Characterization of Super‐Cooled Liquid Water Clouds Using the Research Scanning Polarimeter Measurements
Tuesday, 16 December 2014
Super‐cooled liquid water (SCW) clouds, where liquid droplets exist at temperatures below 0oC, impact both the radiative budget and the development of precipitation. They also present an aviation hazard due to their role in aircraft icing. The two recent NASA's field campaigns POlarimeter Definition EXperiment (PODEX, based in Palmdale, California, January - February 2013) and Studies of Emissions and Atmospheric Composition, Clouds and Climate Coupling by Regional Surveys (SEAC4RS, based in Houston, Texas in August - September 2013) provided a unique opportunity to observe SCW clouds from the high-altitude airborne platform of NASA's ER-2 aircraft. We present an analysis of the measurements made by the Research Scanning Polarimeter (RSP) during these experiments. This instrument measures both polarized and total reflectance in 9 spectral channels with central wavelengths of 410, 470, 555, 670, 865, 960, 1590, 1880 and 2250 nm.

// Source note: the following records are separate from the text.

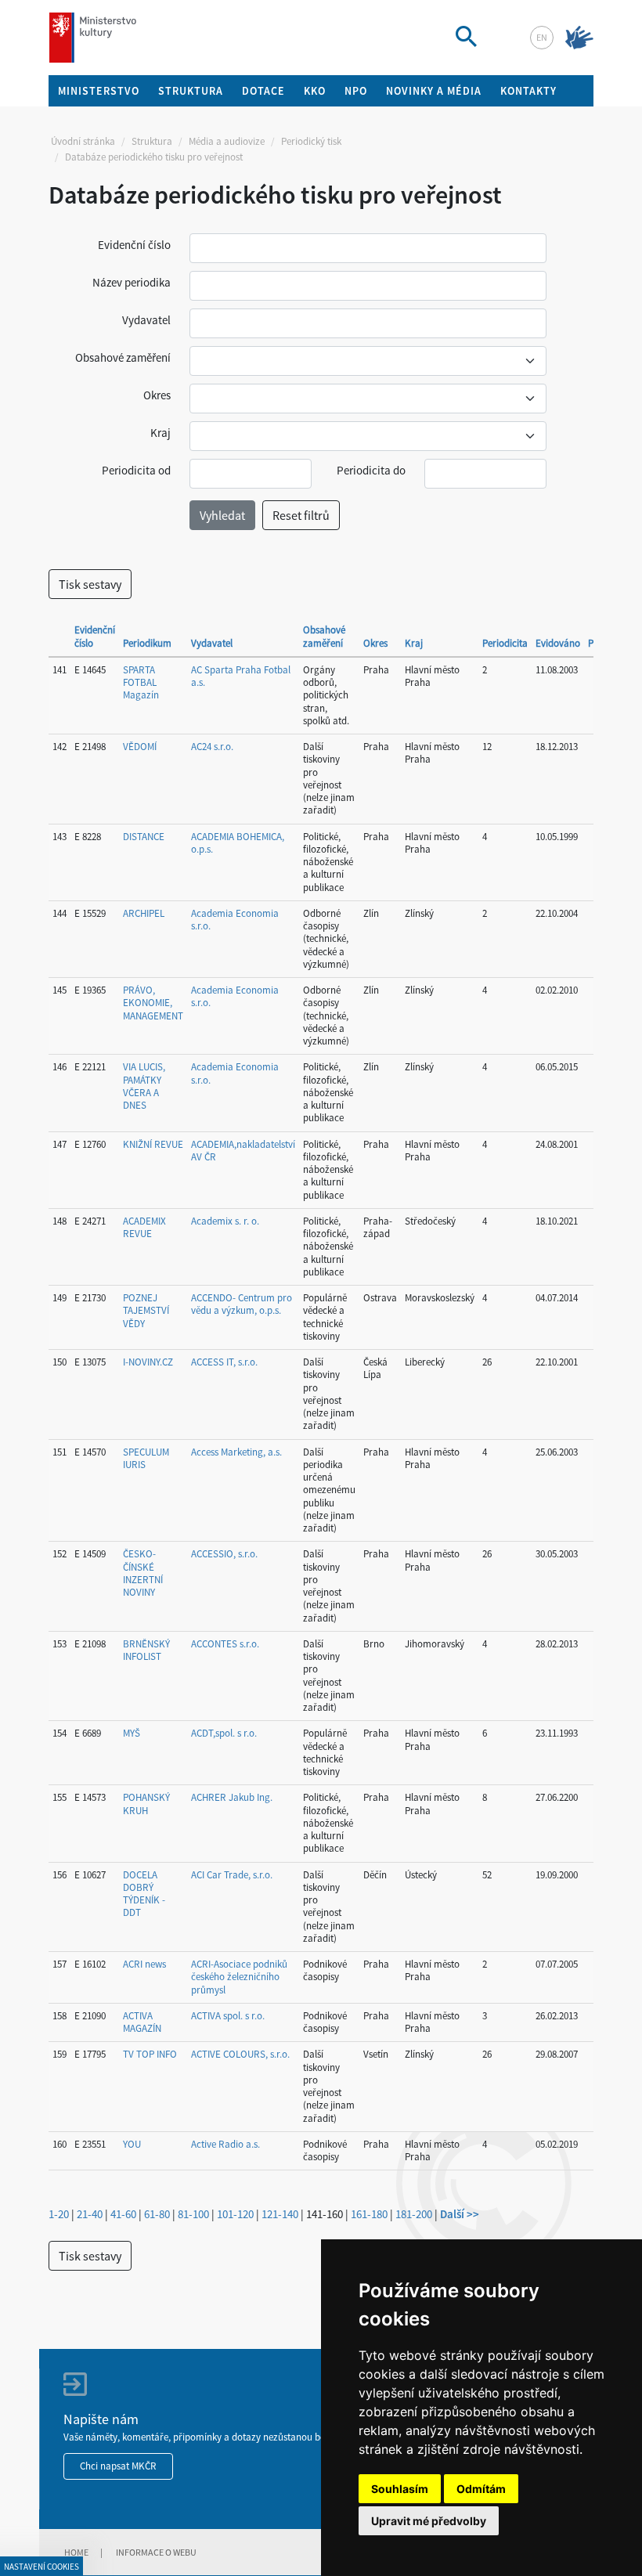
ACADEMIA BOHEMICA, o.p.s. (237, 843)
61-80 (157, 2213)
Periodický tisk (311, 141)
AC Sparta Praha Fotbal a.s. (240, 676)
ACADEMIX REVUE (144, 1227)
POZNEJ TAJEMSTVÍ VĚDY (146, 1310)
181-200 (413, 2213)
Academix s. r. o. (225, 1221)
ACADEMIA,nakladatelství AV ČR (243, 1151)
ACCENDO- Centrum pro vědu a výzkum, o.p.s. (241, 1304)
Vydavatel (146, 319)
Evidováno (558, 643)
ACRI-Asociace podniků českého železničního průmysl (239, 1977)
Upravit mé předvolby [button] (428, 2520)
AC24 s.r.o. (212, 746)
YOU (132, 2144)
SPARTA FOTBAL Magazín (141, 682)
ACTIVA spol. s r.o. (228, 2015)
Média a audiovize (227, 141)
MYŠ (131, 1733)
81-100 (193, 2213)
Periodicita (505, 643)
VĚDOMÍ (140, 746)
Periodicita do (371, 470)
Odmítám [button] (481, 2488)
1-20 (59, 2213)
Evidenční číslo (134, 244)
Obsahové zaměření (123, 357)
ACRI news (144, 1964)
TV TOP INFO (150, 2054)
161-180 (369, 2213)
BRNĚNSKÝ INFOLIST (146, 1650)
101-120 (235, 2213)
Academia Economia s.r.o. (235, 920)
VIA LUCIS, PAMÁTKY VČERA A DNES (144, 1086)
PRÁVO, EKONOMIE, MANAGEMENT (153, 1003)
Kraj (160, 432)
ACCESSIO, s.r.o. (224, 1553)
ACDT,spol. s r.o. (224, 1733)
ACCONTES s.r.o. (225, 1644)
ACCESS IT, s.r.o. (224, 1362)
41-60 (123, 2213)
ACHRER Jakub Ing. (231, 1797)
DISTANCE (143, 836)
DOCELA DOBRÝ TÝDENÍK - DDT (144, 1894)
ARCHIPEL (143, 913)
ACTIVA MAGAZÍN (142, 2022)
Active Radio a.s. (225, 2144)
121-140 (279, 2213)
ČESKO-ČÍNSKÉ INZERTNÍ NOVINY (143, 1573)
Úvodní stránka (83, 141)
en (541, 37)
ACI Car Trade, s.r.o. (231, 1874)
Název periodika (131, 282)
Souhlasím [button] (399, 2488)
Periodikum (147, 643)
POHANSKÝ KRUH (146, 1804)
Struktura (152, 141)
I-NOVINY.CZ (148, 1362)
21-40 (90, 2213)
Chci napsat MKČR (118, 2466)
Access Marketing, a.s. (236, 1452)
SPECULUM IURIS (146, 1458)
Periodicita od (136, 470)
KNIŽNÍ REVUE (153, 1144)
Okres (157, 395)
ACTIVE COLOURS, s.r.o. (240, 2054)
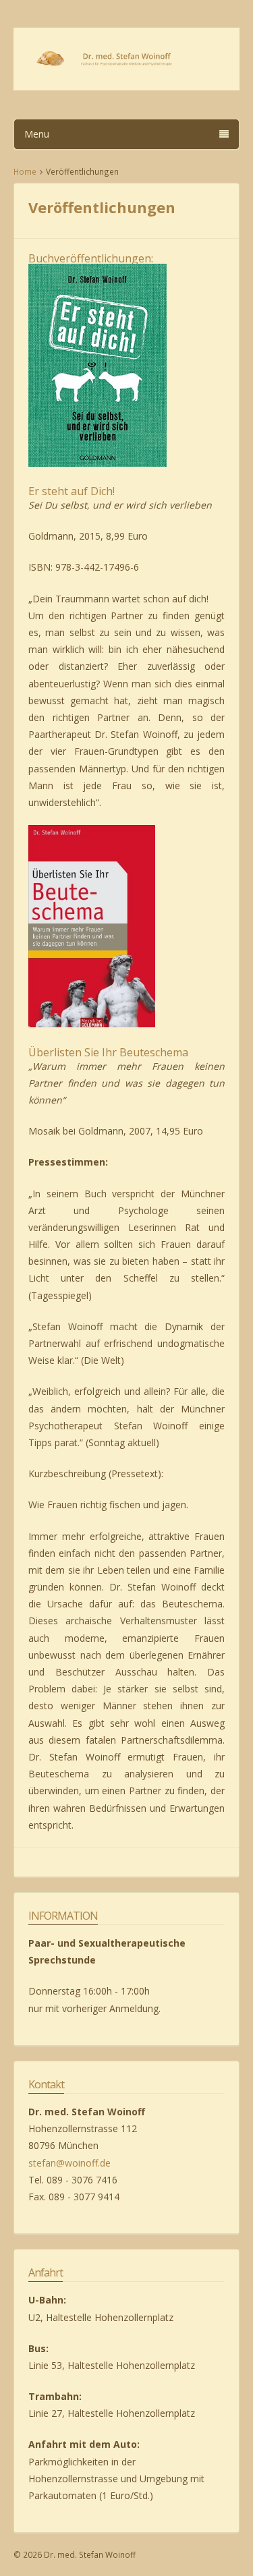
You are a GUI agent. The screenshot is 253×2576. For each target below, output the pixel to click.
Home (24, 171)
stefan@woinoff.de (69, 2162)
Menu (36, 133)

The RSP is a scanning sensor taking samples at 0.8o intervals within 60o from nadir in both forward and backward directions. This unique high angular resolution allows for characterization of liquid water droplet size using the rainbow structure observed in the polarized reflectances in the scattering angle range between 135o and 165o for every pixel independently. Simple parametric fitting algorithms applied to the polarized reflectance provide retrievals of the droplet effective radius and variance assuming a prescribed size distribution shape (gamma distribution). In addition to this, we use a non-parametric method, Rainbow Fourier Transform (RFT), which allows us to retrieve the droplet size distribution itself. The latter is important in the case of SCW clouds, which often have complex spatial and microphysical structure. For example the measurements made on 22 September 2013 during SEAC4RS indicate a cloud that alternates between being in glaciated and liquid phases, with super-cooled liquid drops at altitudes as high as 10 km, which correspond to temperatures close to the homogeneous freezing temperature of pure water drops (about -38oC). The multi-modal droplet size distributions retrieved from RSP data in this case are consistent with the multi-layer cloud structure observed by correlative Cloud Profiling Lidar measurements.